- If you missed the New York Times‘s 1619 project, which appeared in a special edition of the New York Times Magazine, you should definitely check out the PDF, which is available for free online. Here is a passage from Linda Villarosa’s essay on how physical differences were used to reinforce slavery:
Over the centuries, the two most persistent physiological myths — that black people were impervious to pain and had weak lungs that could be strengthened through hard work — wormed their way into scientific consensus, and they remain rooted in modern-day medical education and practice. In the 1787 manual “A Treatise on Tropical Diseases; and on The Climate of the West-Indies,” a British doctor, Benjamin Moseley, claimed that black people could bear surgical operations much more than white people, noting that “what would be the cause of insupportable pain to a white man, a Negro would almost disregard.” To drive home his point, he added, “I have amputated the legs of many Negroes who have held the upper part of the limb themselves.”

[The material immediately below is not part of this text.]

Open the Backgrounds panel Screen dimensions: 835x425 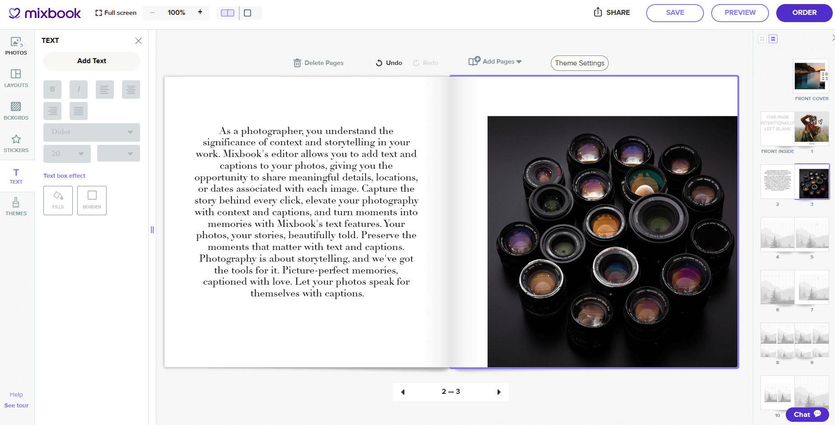pyautogui.click(x=16, y=111)
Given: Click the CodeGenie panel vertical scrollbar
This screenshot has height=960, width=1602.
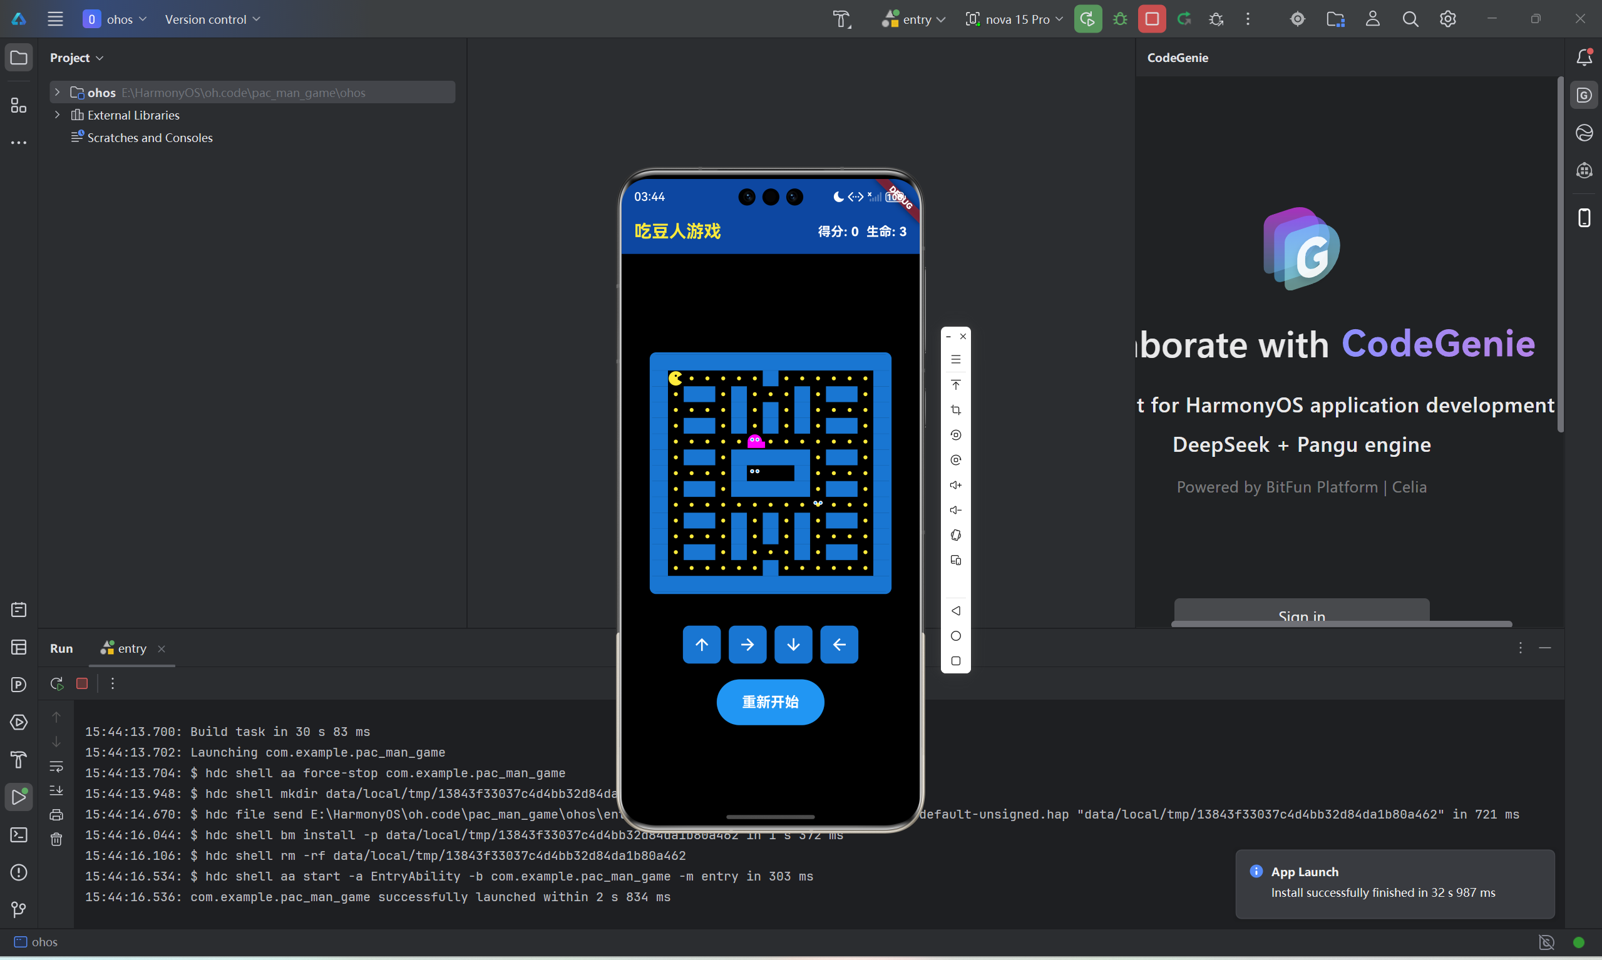Looking at the screenshot, I should click(x=1560, y=256).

These misconceptions about pain tolerance, seized upon by pro-slavery advocates, also allowed the physician J. Marion Sims — long celebrated as the father of modern gynecology — to use black women as subjects in experiments that would be unconscionable today, practicing painful operations (at a time before anesthesia was in use) on enslaved women in Montgomery, Ala., between 1845 and 1849. In his autobiography, “The Story of My Life,” Sims described the agony the women suffered as he cut their genitals again and again in an attempt to perfect a surgical technique to repair vesico-vaginal fistula, which can be an extreme complication of childbirth.